Today’s press conference and rally were organized by Ola Osaze, who leads the Black LGBTQ Migrant Project of the Transgender Law Center, Luis Gomez, immigration resources specialist at the Orange County LGBT Center, and Jorge-Mario Cabrera, director of communications at the Coalition for Humane Immigrant Rights. Their goal: to put pressure on ICE to release Nweke on parole. The advocates fear his continued detention in Adelanto–without access to mental healthcare–could be life-threatening.

Gomez read a letter written by Nweke and addressed to attendees: “I have not been able to get help from psychiatrists here in detention”, he wrote. “I want you to know that i truly appreciate your help and the emotional support you’ve given me, and I must say it goes a long way toward making me feel better.”

Osaze is a queer trans Nigerian asylee. Nweke’s plight, he said, reflects experiences that have become more routine for black LGBTQ asylum seekers. “In detention centers like Adelanto”, he said, “we are re-traumatized, as Udoka was.
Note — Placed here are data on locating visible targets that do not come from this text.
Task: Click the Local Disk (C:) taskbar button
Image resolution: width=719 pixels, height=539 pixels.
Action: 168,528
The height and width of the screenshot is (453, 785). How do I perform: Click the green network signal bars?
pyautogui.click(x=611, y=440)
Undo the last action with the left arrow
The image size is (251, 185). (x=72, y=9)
Our health is jeopardized, as Udoka’s has been, and we are detained indefinitely and in many cases deported back to the unsafe and life threatening situations that we escaped in the first place.”
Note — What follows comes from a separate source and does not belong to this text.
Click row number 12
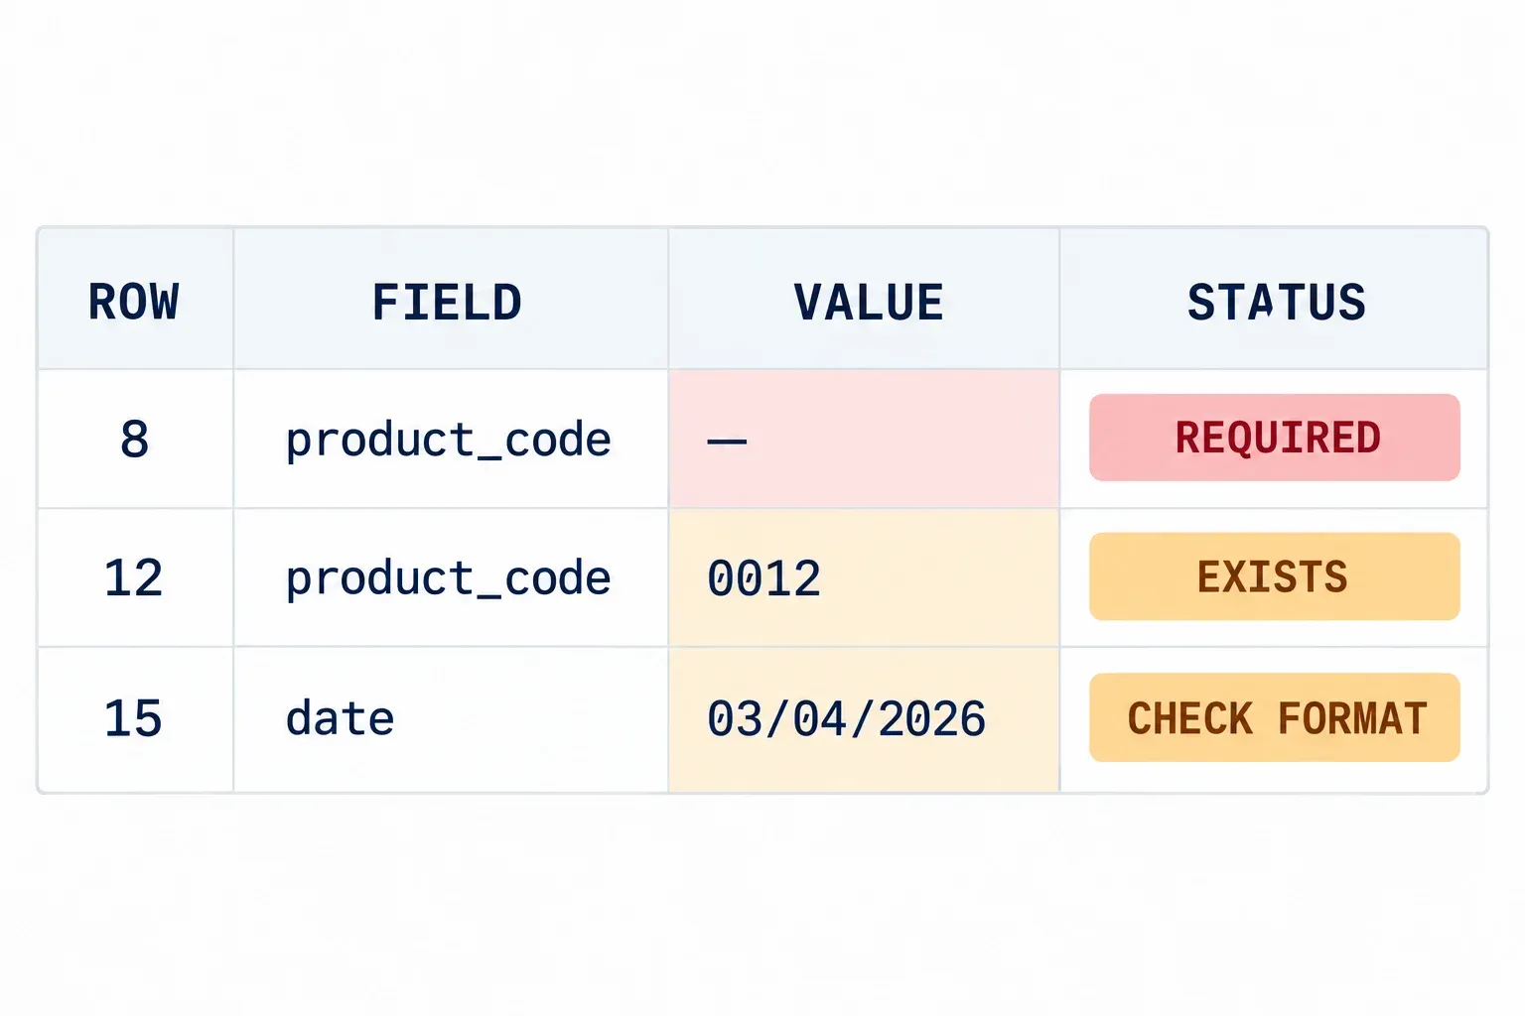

Josie Roberto, an immigration attorney with the Public Law Center who has worked on Nweke’s case, filed an appellate brief with the Board of Immigration Appeals, and said the case till be heard in early August. However, unless ICE decides to release him, she explained he will be detained until his court date.
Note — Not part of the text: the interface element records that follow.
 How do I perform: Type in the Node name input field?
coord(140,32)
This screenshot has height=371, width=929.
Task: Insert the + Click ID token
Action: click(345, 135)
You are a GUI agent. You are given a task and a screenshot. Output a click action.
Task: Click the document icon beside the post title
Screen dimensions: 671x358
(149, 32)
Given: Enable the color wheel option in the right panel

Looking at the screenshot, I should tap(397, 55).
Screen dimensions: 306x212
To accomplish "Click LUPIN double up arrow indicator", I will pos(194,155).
If he is deported, Nweke could face imprisonment or the death penalty in Nigeria, where homosexuality is illegal. Osaze explained the punitive codes aimed at LGBTQ Nigerians are part of the reason the Black LGBTQ Migrant Project was founded. He lives in constant fear of this outcome and yearns for freedom from Adelanto, where he says staff have threatened him with solitary confinement, shackles, and of other forms of punishment. For these reasons, Nweke’s mental health has worsened.

Nweke’s attorneys are appealing the denial of his asylum case. But because his bond and parole requests were also turned down, Osaze and his fellow rally attendees hope media attention and awareness-building will yield a favorable outcome that, so far, has not been reached through traditional channels.

The rally concluded with a chant that was borrowed from Assata Shakur, a major figure in the black liberation movement who was widely regarded as a political prisoner prior to her escape from a New Jersey correctional facility. (She now lives in Cuba, where she won asylum.) “Make Adelanto hear you”, the group was instructed: “It is our duty to fight for our freedom. It is our duty to win. We must love and protect each other. We have nothing to lose but our chains.”